>>>>
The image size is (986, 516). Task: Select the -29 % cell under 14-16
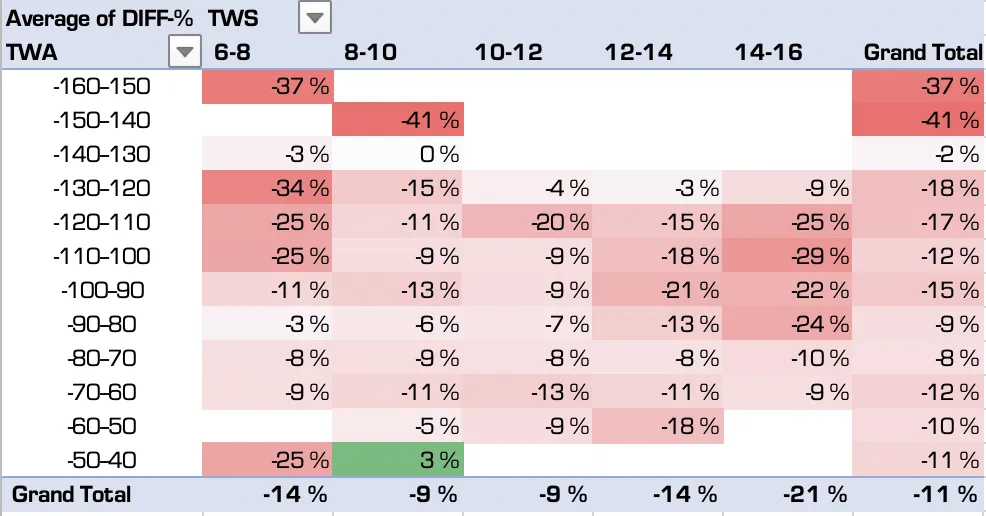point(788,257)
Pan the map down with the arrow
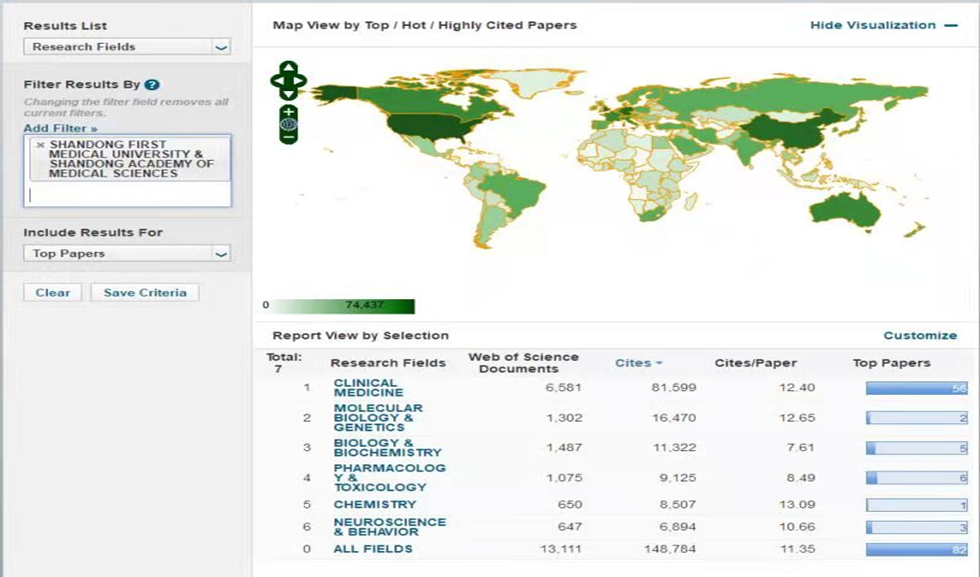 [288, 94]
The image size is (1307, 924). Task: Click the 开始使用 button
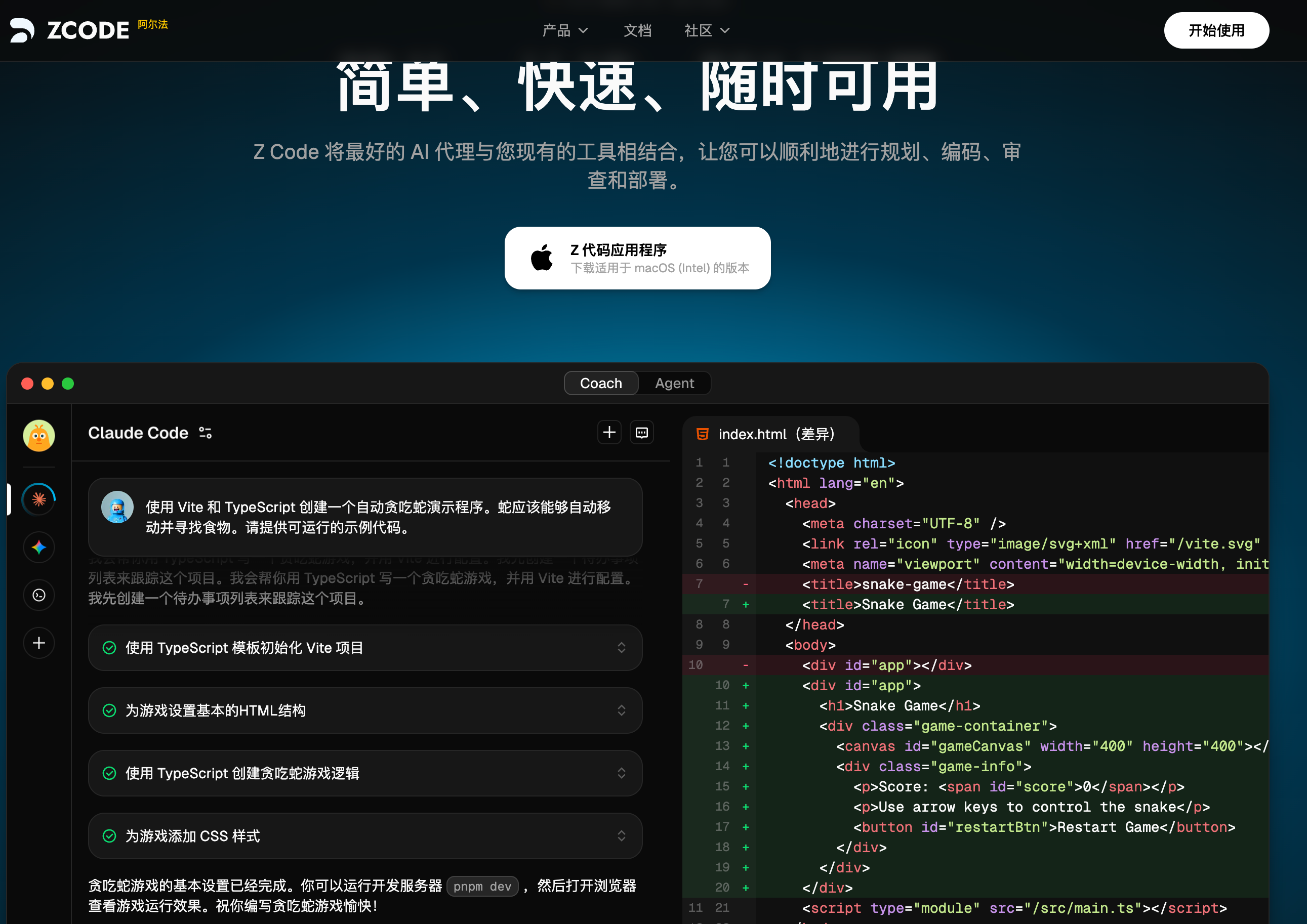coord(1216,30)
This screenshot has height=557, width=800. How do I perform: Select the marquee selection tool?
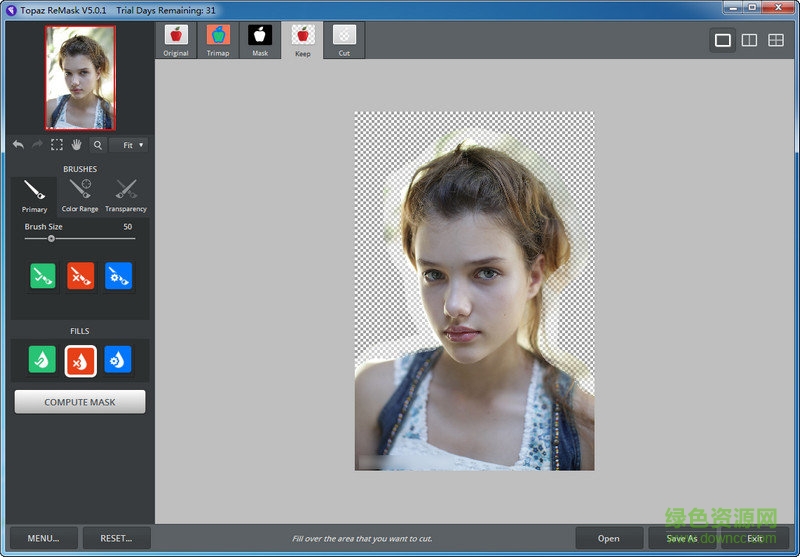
<<<<
Copy every row above word for word, but leave the pictures out.

The image size is (986, 516). Task: Select the -29 % cell under 14-16
point(788,257)
Pan the map down with the arrow
 [288, 94]
The image size is (1307, 924). Task: Click the 开始使用 button
coord(1216,30)
This screenshot has height=557, width=800. How do I perform: Select the marquee selection tool?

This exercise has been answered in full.